Senin, 20 Februari 2012

Review : Tanah Air Beta (My Motherland) 2010



Jika melihat dari judulnya, maka seseorang akan mengira bahwa film ini adalah sebuah film yang mengisahkan tentang tindakan nasionalisme layaknya film Trilogi Merdeka atua Gie. Namun apa yang terjadi? 

Tanah Air Beta merupakan film drama indonesia yang dirilis pada 17 Juli 2010 dengan disutradarai oleh Ari Sihasale.Tahun 1998 Timor-Timur berpisah dari Indonesia, membuat perpisahan harus terjadi. Banyak keluarga yang mendapatkan konflik internal antara tetap berada di Indonesia, yakni di Kupang atau memutuskan berpindah ke Timor Tinur. Sebuah keluarga yang ayahnya sudah wafat adalah salah satu keluarga yang menerima konflik tersebut. Merry (Griffit Patricia) memutuskan untuk memilih tetap berada di Indonesia dan bersekolah di sekolah kecil yang berguru ibunya, Tatiana (Alexandra Gottardo). Mereka berdua berpisah dengan kakak Merry, Mauro yang memilih tinggal di Timor Timur bersama pamannya. Dirumah mereka, mereka berteman dengan pemilik toko kelontong; Koh Ipin (Robby Tumewu) dan Cik Irene (Tessa Kaunang). Disekolah, Merry adalah korban kejahilan teman sebayanya, Carlo (Yahuda Rumbindi) yang sebenarnya hanya menginginkan seorang adik. Ia dirawat oleh seorang keturunan Arab bernama Abu Bakar (Asrul Dahlan) yang juga bersahabat dengan Tatiana setelah Ibu Carlo meninggal. Tatiana rajin pergi ke pengungsian untuk bertemu seorang relawan bernama Lukman (Lukman Sardi) untuk mencari tahu info mengenai Mauro.

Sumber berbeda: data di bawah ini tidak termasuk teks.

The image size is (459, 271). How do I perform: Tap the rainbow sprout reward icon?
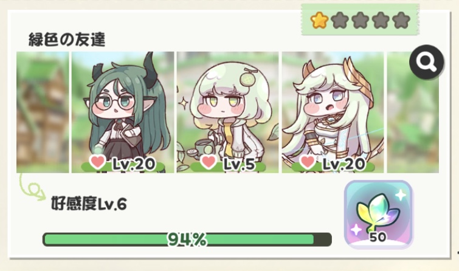pos(378,214)
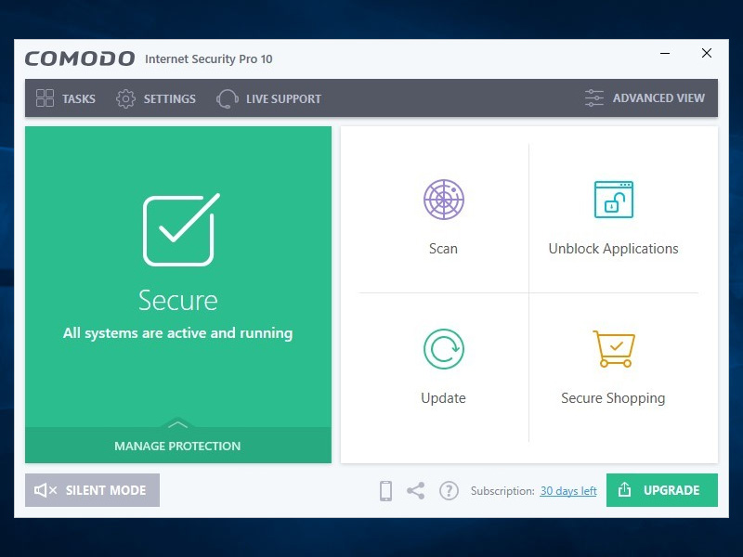Switch to Advanced View

click(645, 98)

Tanah Air Beta mengawali langkahnya secara meyakinkan dengan menampilkan potret para pengungsi di daerah perbatasan Timor Barat. Bagaimana setiap orang memelihara harapan untuk dapat bertemu kembali dengan sanak saudaranya dengan mengunjungi pusat informasi di daerah pengungsian setiap waktu. Namun keunggulan yang telah di suguhkan di awal terasa semakin kehilangan arah, hingga kemudian seiring bertemunya tokoh - tokoh sentral di film ini ceritapun (seperti) terbagi kedalam beberapa story

Nasionalisme : Tatiana yang kesehariannya digambarkan  menjadi guru sukarelawan di sebuah desa yang ditempatinya pasca mengungsi. Ia mengajari anak - anak untuk membaca dan menyanyikan lagu wajib nasional. Profesi ini rutin dilakukan oleh Tatiana di sebuah sekolah darurat dengan perlengkapan yang seadanya. Tidak hanya anak - anak yang diajarkan, bahkan Abu Bakar yang tidak bisa membaca dengan ikhlasnya di ajarkannya mulai dari mengenal huruf hingga mengeja bacaan.

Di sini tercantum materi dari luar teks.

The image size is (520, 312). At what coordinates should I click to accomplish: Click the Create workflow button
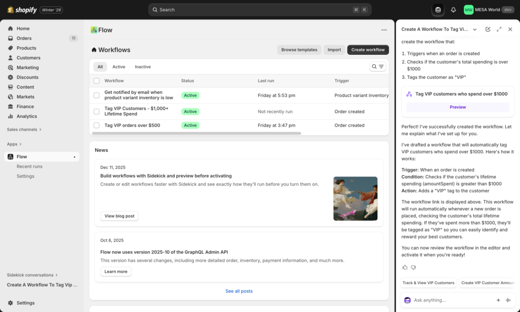(x=368, y=50)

Penantian (Harapan) dan Kerinduan : Mery yang sering dijahili oleh temannya Carlo mengingatkan dia pada sosok kakak nya Mauro. Sekian lama mereka tidak bertemu membuat Mery selalu bertanya kepada sang ibu - kapan kak mauro akan bisa bersama kita lagi - dan membuat mery terobsesi melakukan perjalanan menuju perbatasan menyusul Mauro. Bahkan tak jarang Mery memakaikan Baju Mauro pada bantalnya dan mengobrol langsung layaknya sang kakak berada di hadapannya sambil mengungkapkan perasaan rindu yang amat mendalam. Pun demikian dengan sang ibu yang selalu merindukan anak dengan mendatangi posko di perbatasan dengan jarak sekitar 8 jam perjalanan.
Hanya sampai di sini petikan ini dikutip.